ENFLASYON VE FAİZ POLİTİKALARI: YANLIŞ YAKLAŞIMLAR
Eğilmez, 2021 yılının Eylül ayında enflasyon yüzde 19 seviyesindeyken, Merkez Bankası'nın politika faizinin de yüzde 19 olduğunu belirtti. "Faiz sebep enflasyon sonuçtur" iddiasıyla faizin düşürüldüğünü ve enflasyonun hızla yükseldiğini ifade eden Eğilmez, sonunda enflasyonun yüzde 85'e ulaştığını belirtti. Gerçek enflasyonun açıklanan enflasyondan çok daha yüksek olduğunu vurgulayan Eğilmez, bu nedenle insanların tasarruf etmek yerine paralarını döviz, altın, konut gibi yatırımlara yönelttiğini ifade etti.
KUR KORUMALI MEVDUAT: HAZİNE VE MERKEZ BANKASI'NA YÜK
Faizleri düşürerek enflasyonu kontrol altına alma çabalarının başarısız olduğunu belirten Eğilmez, hükümetin dövize olan talebi önlemek için kur korumalı mevduat (KKM) aracını devreye soktuğunu anlattı. Bu aracın, gerçek enflasyon kadar faizi başka bir ad altında bankalar yerine Hazine ve Merkez Bankası'na ödetme aracı olduğunu ifade eden Eğilmez, bu uygulamanın Merkez Bankası'nın 2023 yılında 818 milyar lira zarar etmesine yol açtığını belirtti.
CARRY TRADE: DÖVİZLE BORÇLANMA
Eğilmez, Merkez Bankası'nın faizi yüzde 50'ye kadar yükseltmesine rağmen, bu oranın açıklanan enflasyonun bile altında olduğunu belirtti.
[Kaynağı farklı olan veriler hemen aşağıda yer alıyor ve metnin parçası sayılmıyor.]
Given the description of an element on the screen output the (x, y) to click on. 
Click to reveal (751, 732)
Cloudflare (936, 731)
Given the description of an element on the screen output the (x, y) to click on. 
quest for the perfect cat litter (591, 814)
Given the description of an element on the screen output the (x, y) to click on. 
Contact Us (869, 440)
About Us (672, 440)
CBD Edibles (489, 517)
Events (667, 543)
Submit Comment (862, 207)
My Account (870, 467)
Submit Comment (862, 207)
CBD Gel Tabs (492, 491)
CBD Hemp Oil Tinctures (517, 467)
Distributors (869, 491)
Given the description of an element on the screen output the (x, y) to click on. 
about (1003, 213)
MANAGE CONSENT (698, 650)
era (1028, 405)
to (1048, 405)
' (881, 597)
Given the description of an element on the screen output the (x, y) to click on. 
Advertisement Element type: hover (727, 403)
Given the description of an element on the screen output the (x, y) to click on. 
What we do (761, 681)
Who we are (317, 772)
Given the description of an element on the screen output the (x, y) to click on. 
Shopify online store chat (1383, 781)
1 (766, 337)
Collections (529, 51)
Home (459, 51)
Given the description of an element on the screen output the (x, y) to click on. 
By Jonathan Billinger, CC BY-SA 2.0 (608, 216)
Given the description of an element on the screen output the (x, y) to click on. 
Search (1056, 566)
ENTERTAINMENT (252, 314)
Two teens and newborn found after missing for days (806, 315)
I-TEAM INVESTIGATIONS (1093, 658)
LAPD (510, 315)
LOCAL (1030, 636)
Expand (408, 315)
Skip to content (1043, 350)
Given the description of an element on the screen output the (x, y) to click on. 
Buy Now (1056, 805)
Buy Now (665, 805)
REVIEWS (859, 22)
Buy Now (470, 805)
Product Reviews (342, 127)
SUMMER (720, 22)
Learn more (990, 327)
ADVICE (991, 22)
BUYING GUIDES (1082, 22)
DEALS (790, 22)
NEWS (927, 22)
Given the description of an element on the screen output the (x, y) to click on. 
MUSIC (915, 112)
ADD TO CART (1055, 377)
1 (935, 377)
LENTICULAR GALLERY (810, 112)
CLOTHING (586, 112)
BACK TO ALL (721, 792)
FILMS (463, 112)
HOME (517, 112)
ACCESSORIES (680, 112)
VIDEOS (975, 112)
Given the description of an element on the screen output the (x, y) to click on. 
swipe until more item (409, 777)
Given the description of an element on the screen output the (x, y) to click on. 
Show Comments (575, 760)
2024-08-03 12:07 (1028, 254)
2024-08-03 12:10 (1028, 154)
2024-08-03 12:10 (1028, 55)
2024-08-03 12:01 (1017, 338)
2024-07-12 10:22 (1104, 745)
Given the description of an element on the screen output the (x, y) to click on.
Kurun sabitleşme eğilimine girmesiyle birlikte insanların dövizlerini bozdurarak TL mevduat hesaplarına veya tahvillere yatırdığını ifade eden Eğilmez, bu durumun dövizle borçlanma anlamına geldiğini vurguladı.
KAYIT DIŞI EKONOMİNİN YARATTIĞI PARALEL EVREN
Eğilmez, Türkiye'nin 21. yüzyılın ilk çeyreğinde ekonomi politikasında yapılmaması gereken ne varsa yaptığını belirtti. Buna rağmen ayakta kalabilmesinin kayıt dışı ekonominin yarattığı paralel evrenin katkısıyla olduğunu ifade etti. En acı gerçeğin ise kayıt içi yaşayan insanların, kayıt dışı yaşayan insanlara muhtaç duruma düşmesi olduğunu belirtti.